Kosuke Imai is a professor in the Department of
Government and the Department of
Statistics at Harvard
University. He is also an affiliate of the Institute for Quantitative
Social Science. Before moving to Harvard in 2018, Imai
taught at Princeton
University for 15 years where he was the founding
director of the Program
in Statistics and Machine Learning.
In addition, Imai served as the President of the Society for Political
Methodology from 2017 to 2019 and was elected fellow in
2017.
After obtaining a B.A. in Liberal Arts from the University of
Tokyo (1998), Imai received an A.M. in Statistics (2002) and a
Ph.D. in political science (2003) from Harvard University. He
specializes in the development of statistical methods and machine
learning algorithms and their applications to social science research.

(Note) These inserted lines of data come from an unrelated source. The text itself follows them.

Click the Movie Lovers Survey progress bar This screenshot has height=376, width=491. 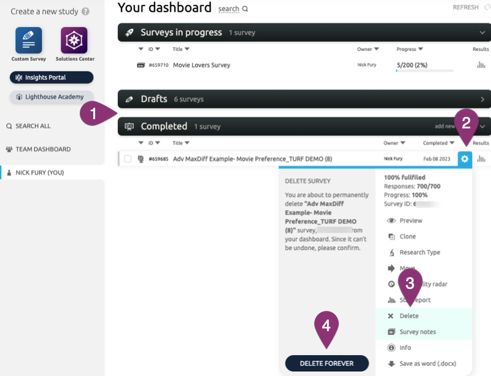425,71
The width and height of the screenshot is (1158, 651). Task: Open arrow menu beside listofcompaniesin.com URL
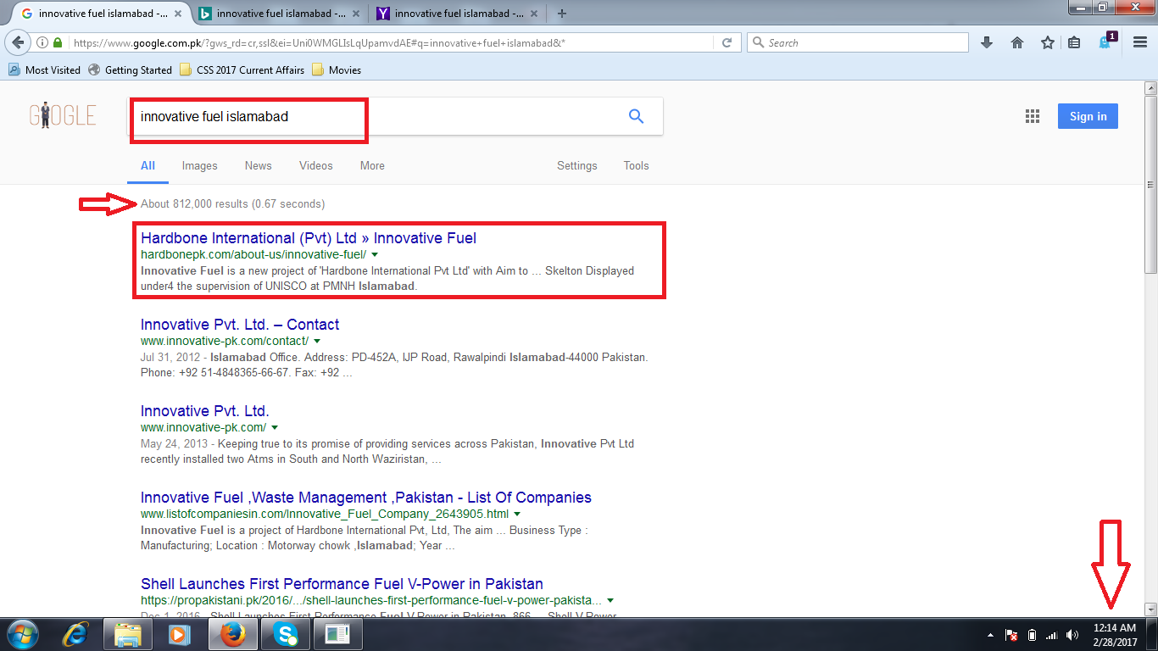pyautogui.click(x=516, y=514)
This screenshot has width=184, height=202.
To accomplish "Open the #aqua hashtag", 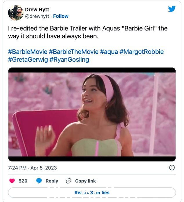I will tap(109, 52).
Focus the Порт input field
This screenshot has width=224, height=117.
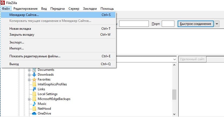click(x=168, y=24)
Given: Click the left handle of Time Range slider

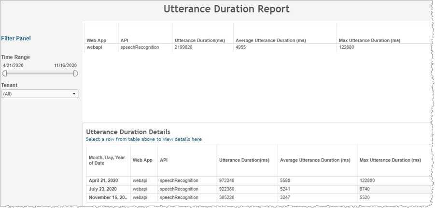Looking at the screenshot, I should click(x=5, y=74).
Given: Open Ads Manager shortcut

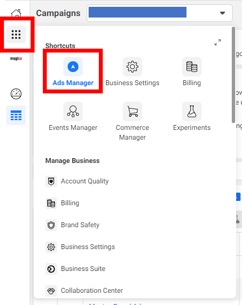Looking at the screenshot, I should (x=73, y=72).
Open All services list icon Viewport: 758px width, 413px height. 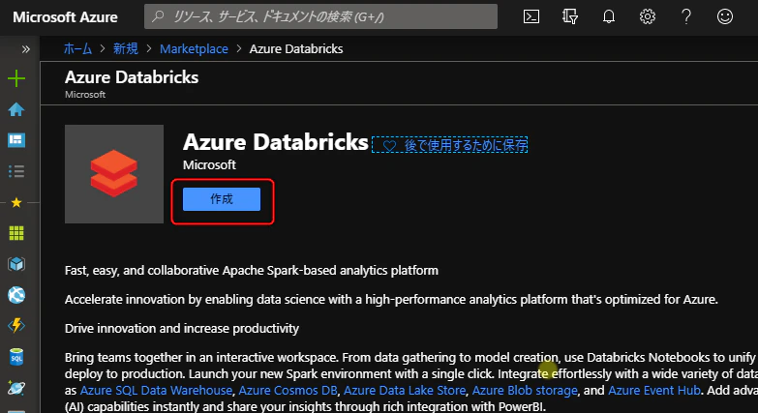click(16, 171)
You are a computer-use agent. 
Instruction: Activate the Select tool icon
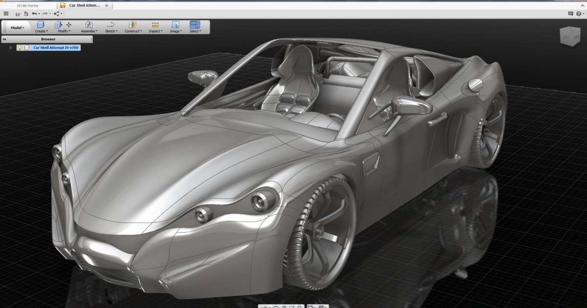(x=195, y=25)
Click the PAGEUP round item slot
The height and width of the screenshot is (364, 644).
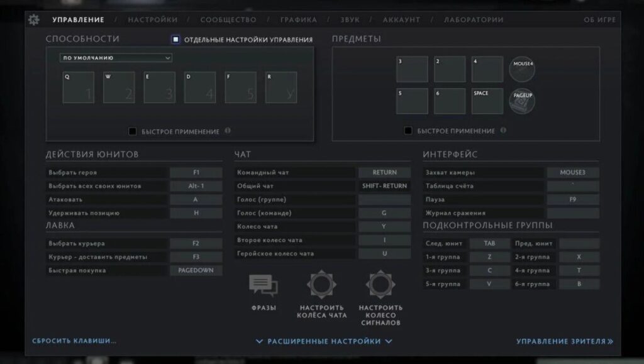(x=523, y=101)
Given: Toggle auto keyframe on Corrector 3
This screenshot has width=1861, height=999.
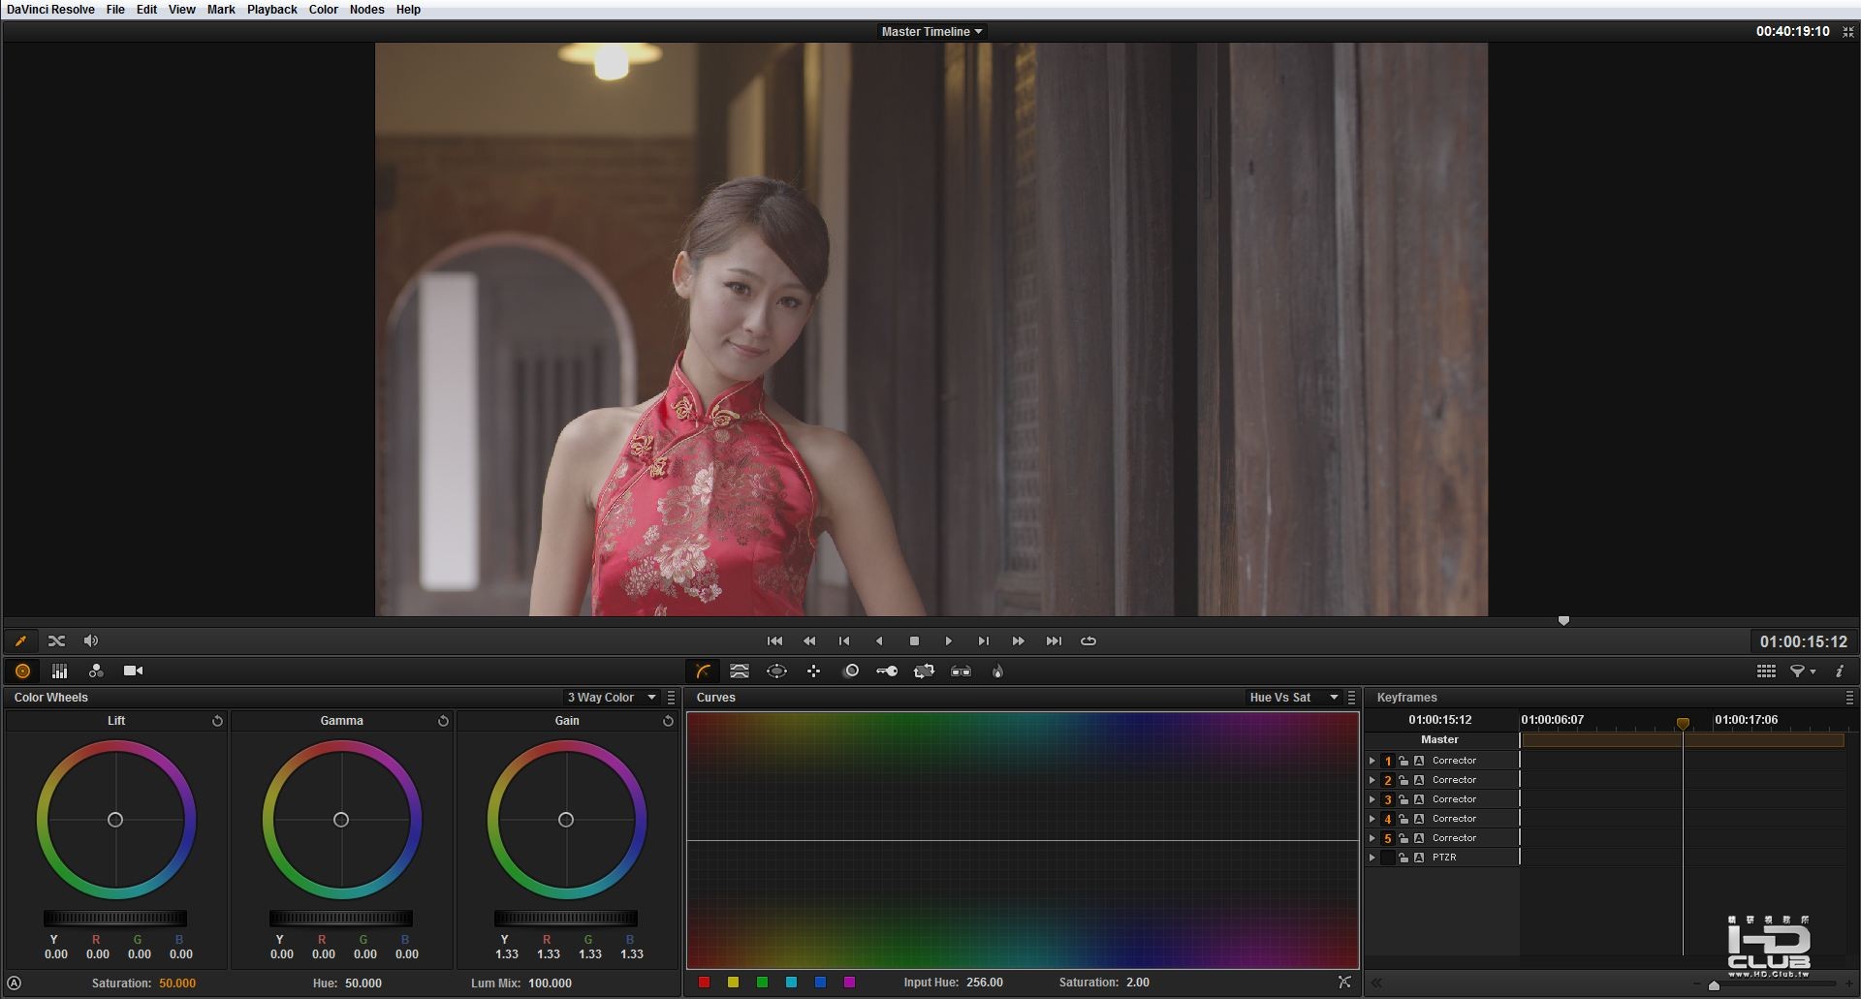Looking at the screenshot, I should (x=1419, y=799).
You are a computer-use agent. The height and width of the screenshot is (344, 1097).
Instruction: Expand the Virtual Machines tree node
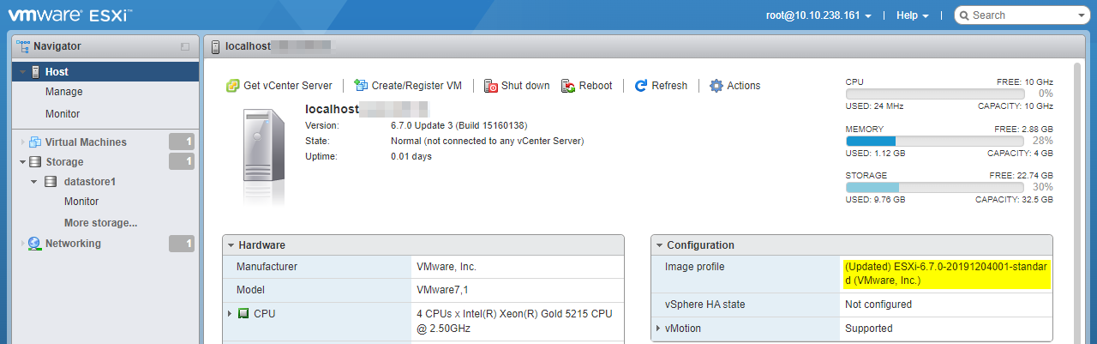(23, 142)
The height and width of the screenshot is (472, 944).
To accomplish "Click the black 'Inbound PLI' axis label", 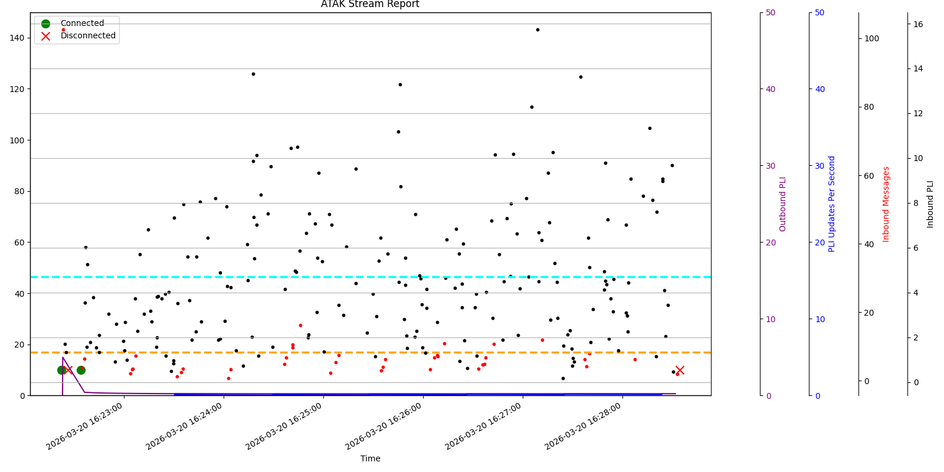I will tap(930, 204).
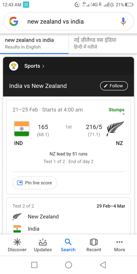Tap the New Zealand fern logo

coord(115,129)
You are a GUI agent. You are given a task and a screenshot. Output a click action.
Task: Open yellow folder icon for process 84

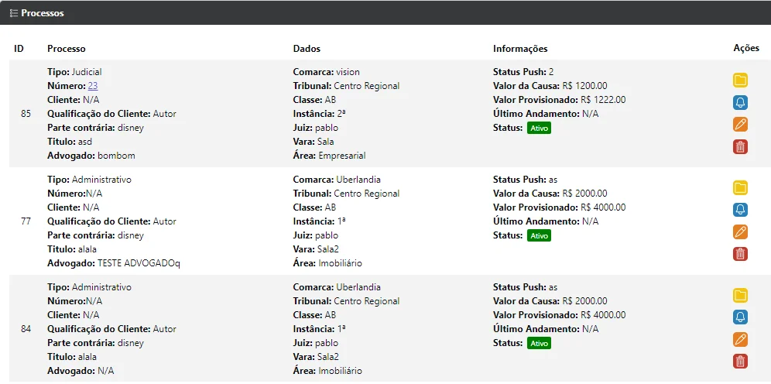(x=740, y=295)
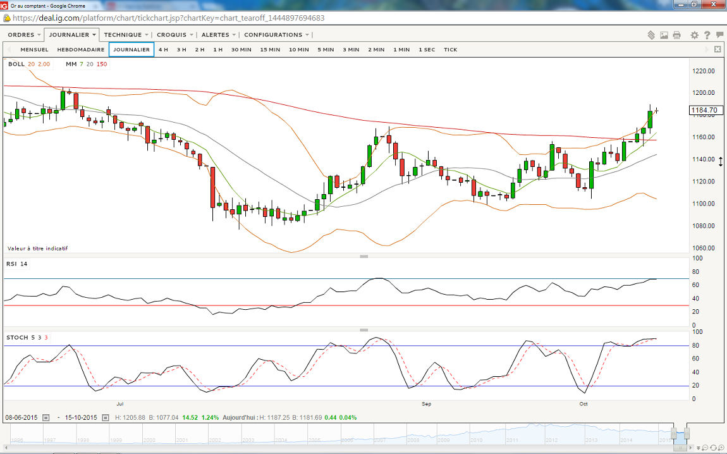
Task: Open the ALERTES dropdown menu
Action: tap(218, 35)
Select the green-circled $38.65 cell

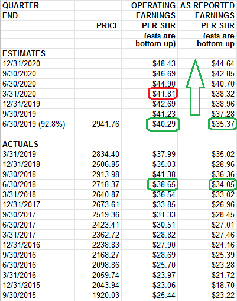[x=163, y=184]
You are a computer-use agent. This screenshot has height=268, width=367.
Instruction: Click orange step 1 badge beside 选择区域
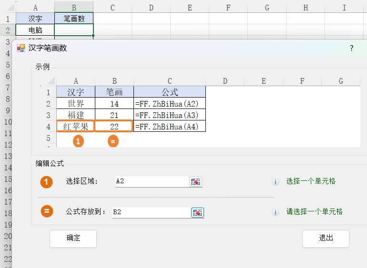(x=47, y=182)
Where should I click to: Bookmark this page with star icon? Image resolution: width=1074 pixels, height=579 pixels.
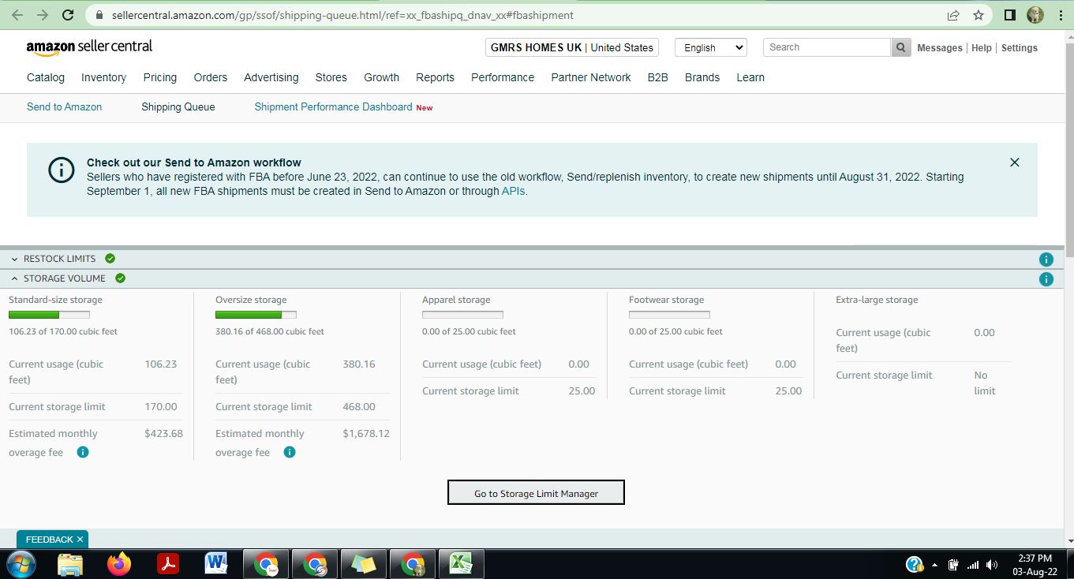[x=979, y=15]
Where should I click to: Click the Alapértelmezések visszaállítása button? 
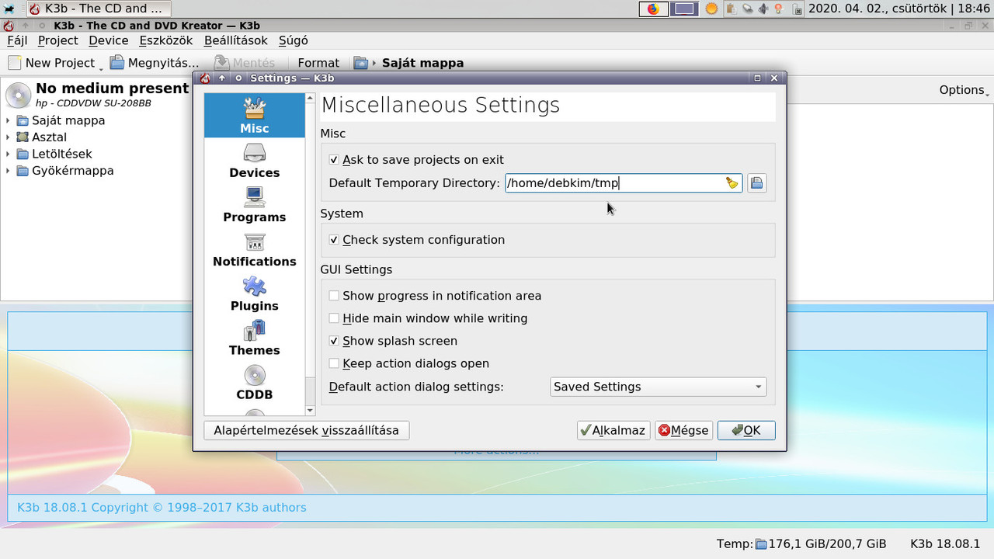[x=306, y=429]
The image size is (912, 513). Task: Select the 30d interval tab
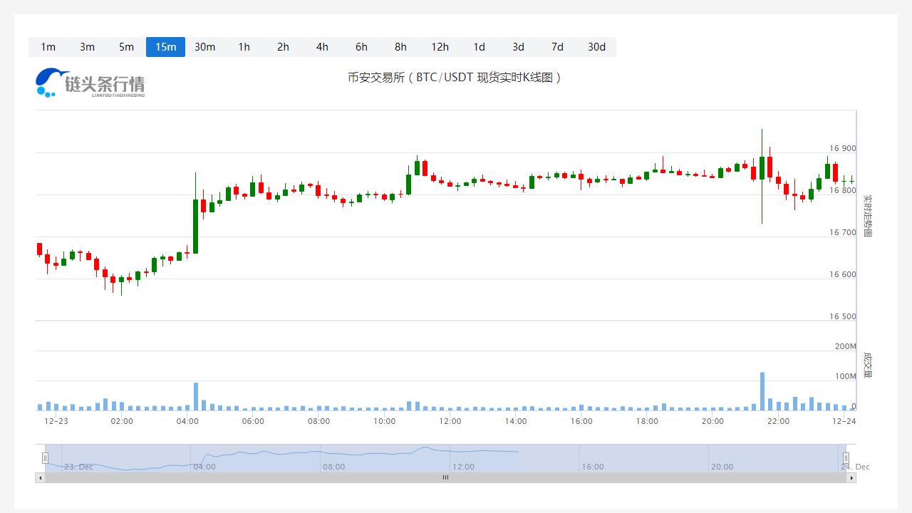click(x=596, y=47)
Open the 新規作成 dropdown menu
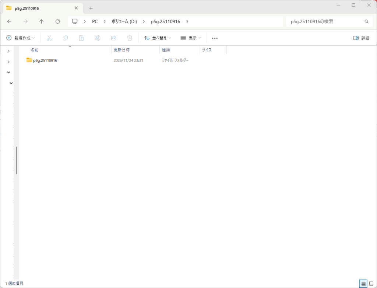377x288 pixels. pyautogui.click(x=21, y=38)
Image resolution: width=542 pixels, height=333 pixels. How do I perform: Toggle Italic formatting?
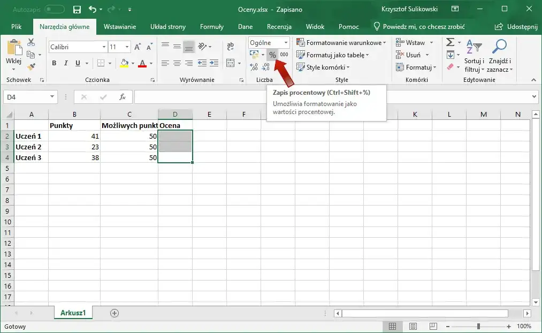point(66,63)
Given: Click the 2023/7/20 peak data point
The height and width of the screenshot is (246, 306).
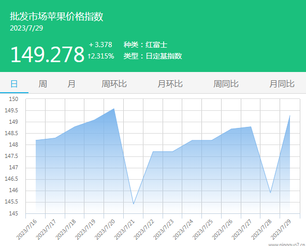Looking at the screenshot, I should point(114,109).
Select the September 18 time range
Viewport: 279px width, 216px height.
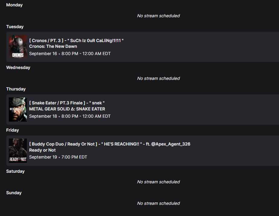[70, 116]
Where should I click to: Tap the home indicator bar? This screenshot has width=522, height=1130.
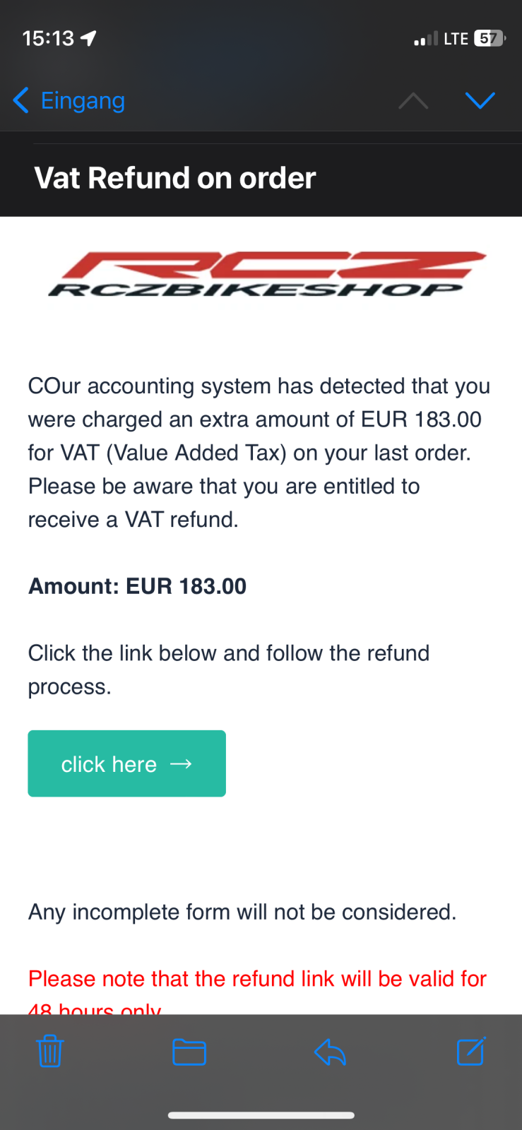pyautogui.click(x=261, y=1116)
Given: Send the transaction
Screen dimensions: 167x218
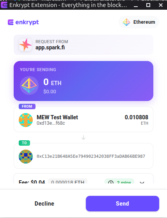Looking at the screenshot, I should pyautogui.click(x=123, y=204).
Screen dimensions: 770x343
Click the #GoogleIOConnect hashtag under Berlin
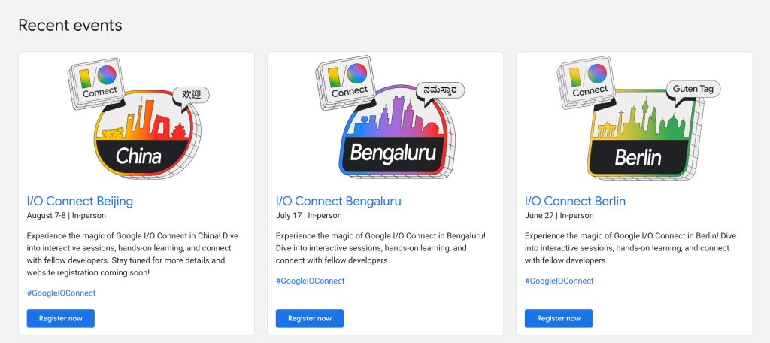559,281
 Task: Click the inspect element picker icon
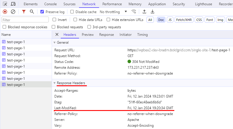[x=5, y=4]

His areas of expertise include causal inference, computational social
science, program evaluation, and survey methodology. His substantive
applications range from the randomized evaluation of Mexican and
Indian national health insurance programs to the assessment of
pretrial public safety assessment in the United States criminal
justice system. Imai also served as an expert witness in several
high-profile legislative redistricting cases, applying his simulation
algorithms.
Imai has authored two widely used undergraduate introductory
statistics textbooks for social scientists, Quantitative
Social Science: An Introduction (Princeton University
Press, 2017) and Data
Analysis for Social Science: A Friendly and Practical
Introduction (with Elena Llaudet; Princeton University
Press, 2022). He has published more than eighty peer-refereed journal
articles in political science, statistics, and other fields, and
authored over twenty open-source software packages. Imai has been
recognized as a highly cited researcher by Clarivate Analytics since
2018. He has won several awards including the Warren Miller Prize
(2008), the Pi Sigma Alpha Award (2013), the Excellence in Mentoring
Award (2021), the Guggenheim Fellowship (2024), and was the inaugural
recipient of Society of Political Methodology's Emerging Scholar Award
(2011). Imai's research has been supported by National Science
Foundation grants as well as grants from other government agencies and
private organizations.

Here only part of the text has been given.